Rewrite the listing from the line containing "Screen dimensions: 800x600" through the end of the listing, swapping "Frequency" for "Bandwidth" and changing nothing else. Leave out the pictures.

Start

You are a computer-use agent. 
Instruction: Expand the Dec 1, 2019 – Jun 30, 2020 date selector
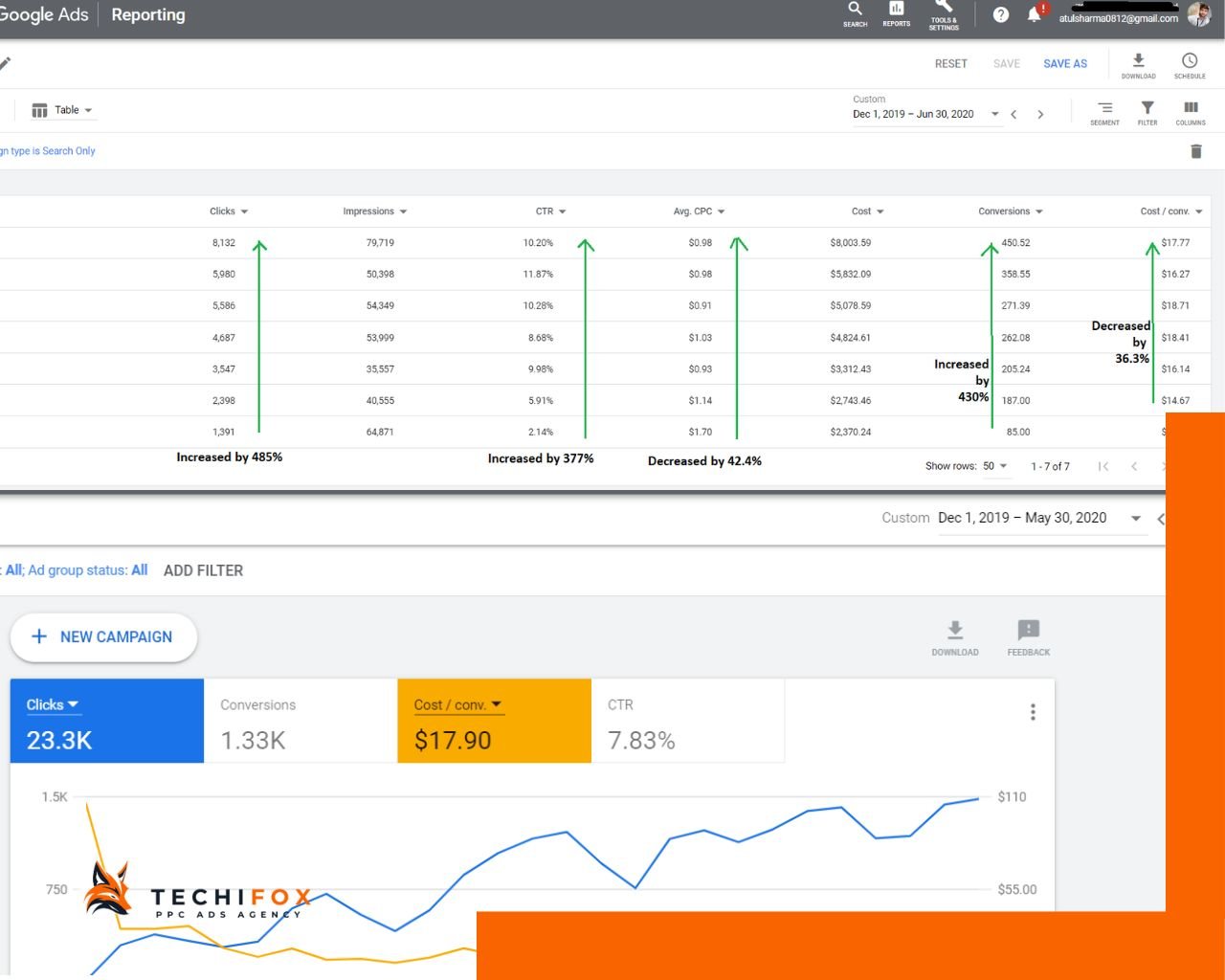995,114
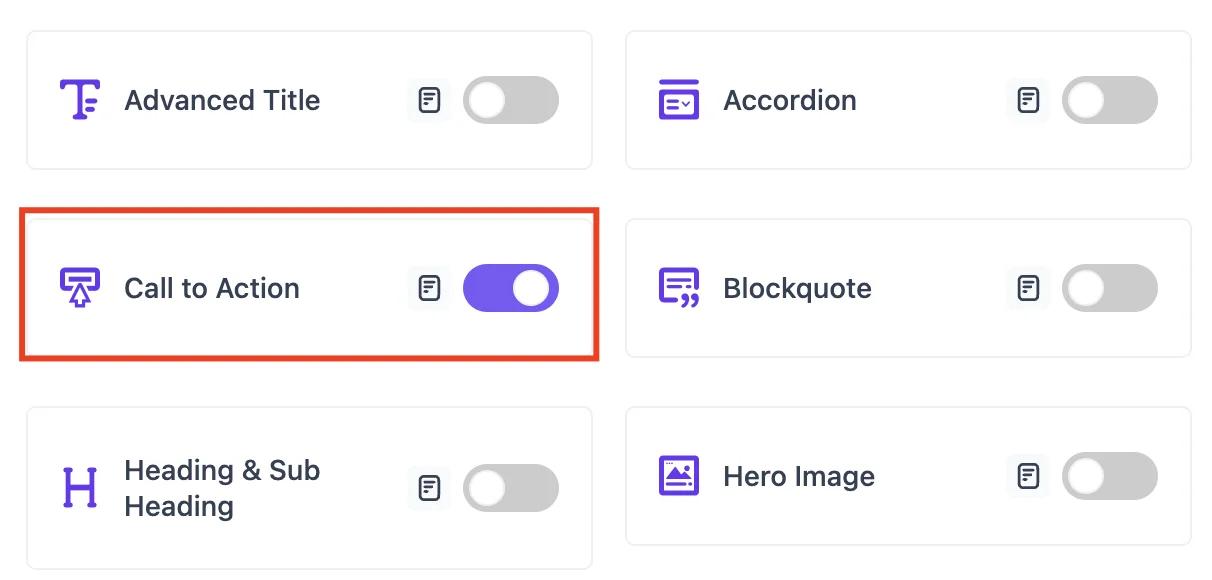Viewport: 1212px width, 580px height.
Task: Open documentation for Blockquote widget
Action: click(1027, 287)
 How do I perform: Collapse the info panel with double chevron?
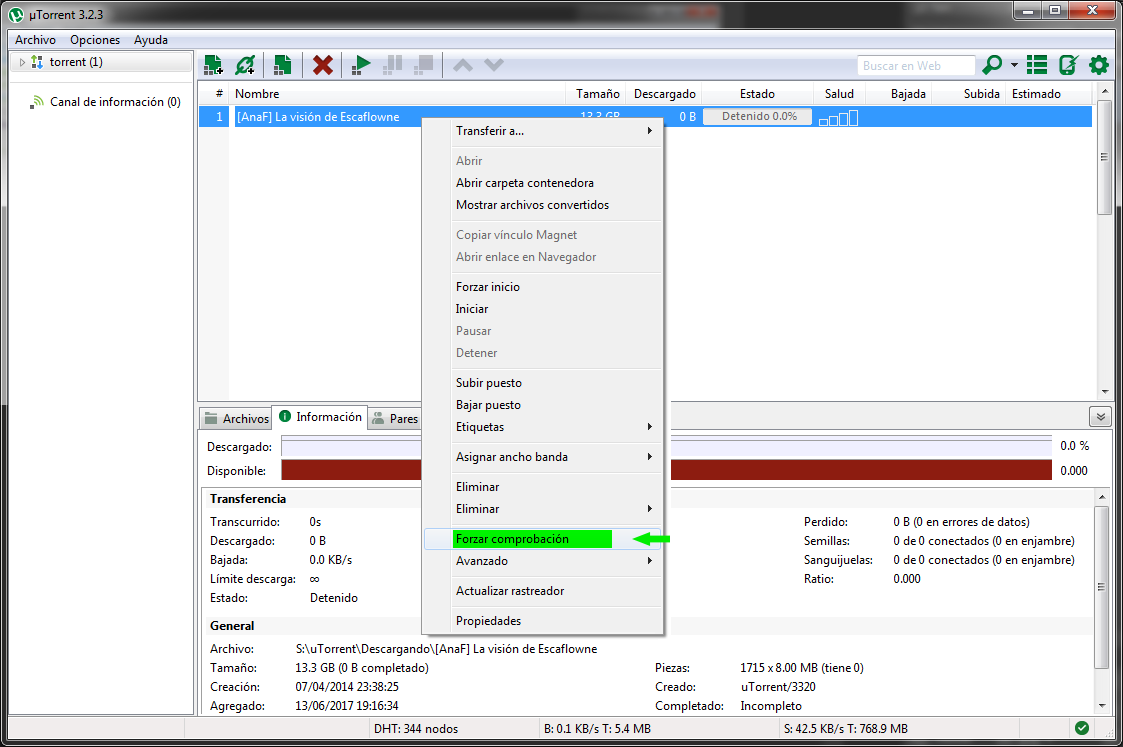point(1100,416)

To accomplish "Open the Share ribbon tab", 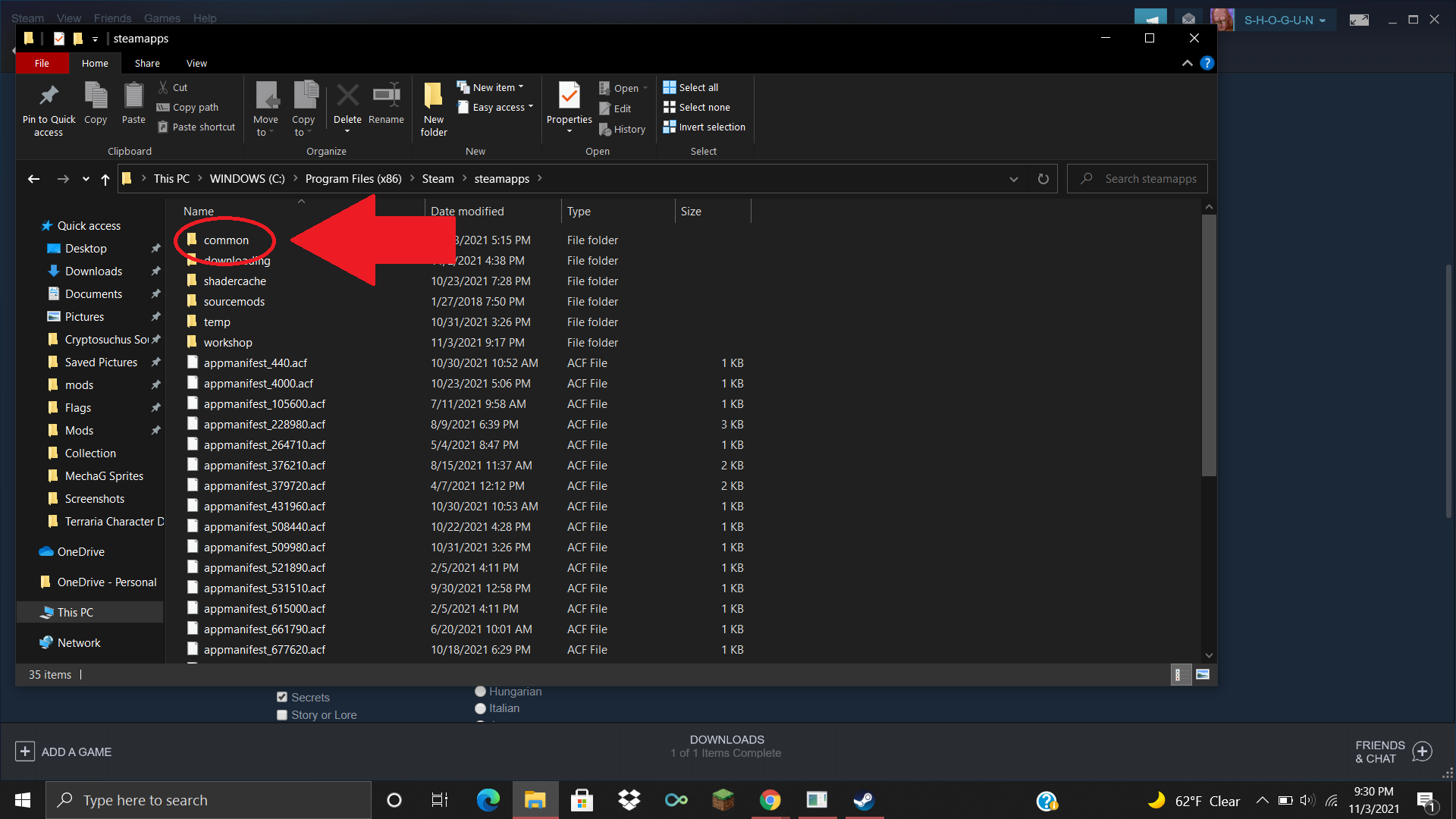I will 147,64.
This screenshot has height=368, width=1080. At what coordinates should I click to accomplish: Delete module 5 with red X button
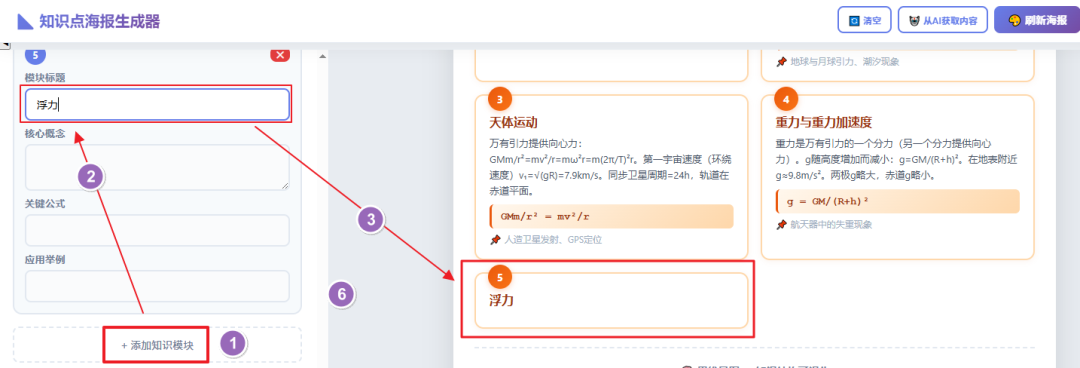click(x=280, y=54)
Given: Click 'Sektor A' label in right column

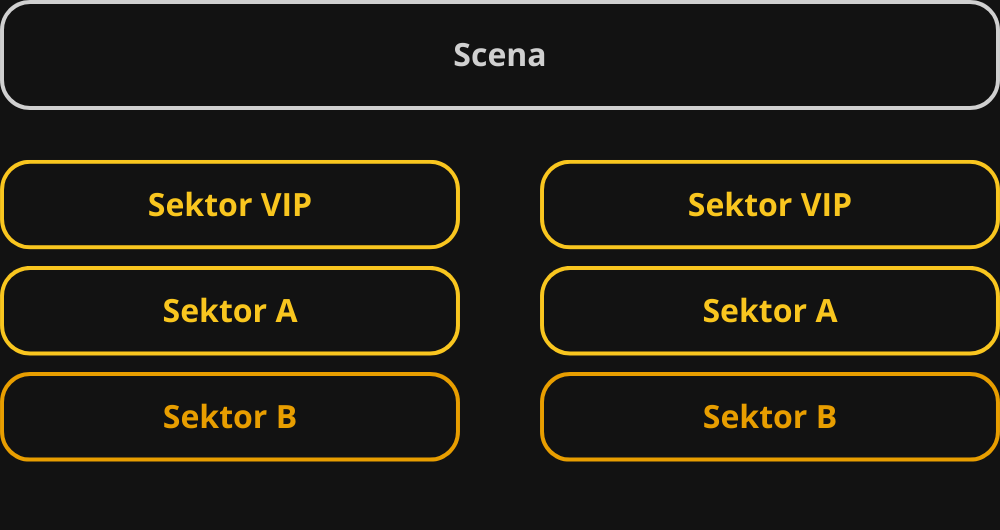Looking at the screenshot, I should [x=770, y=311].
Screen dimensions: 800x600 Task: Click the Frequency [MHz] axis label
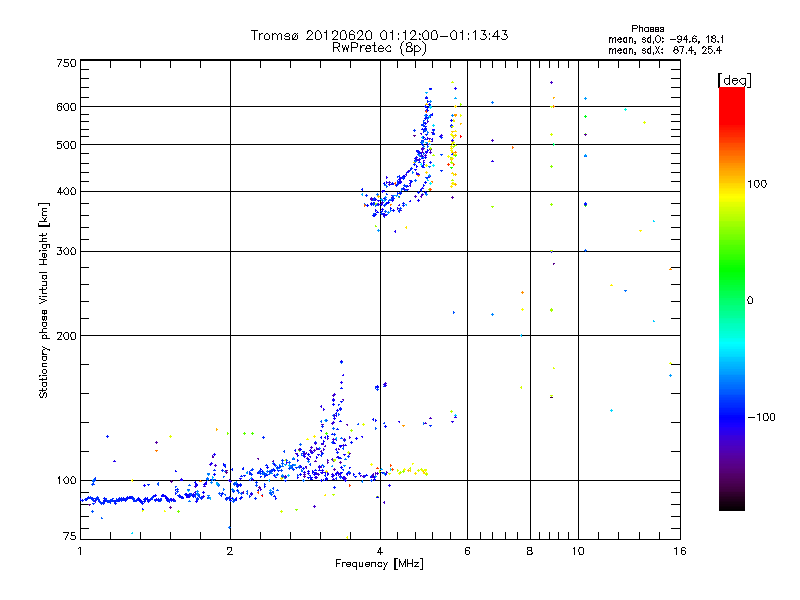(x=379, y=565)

End

- SOLVED PROBLEM -
Screen dimensions: 800x600 Task: Click the Bandwidth [MHz] axis label
(x=379, y=565)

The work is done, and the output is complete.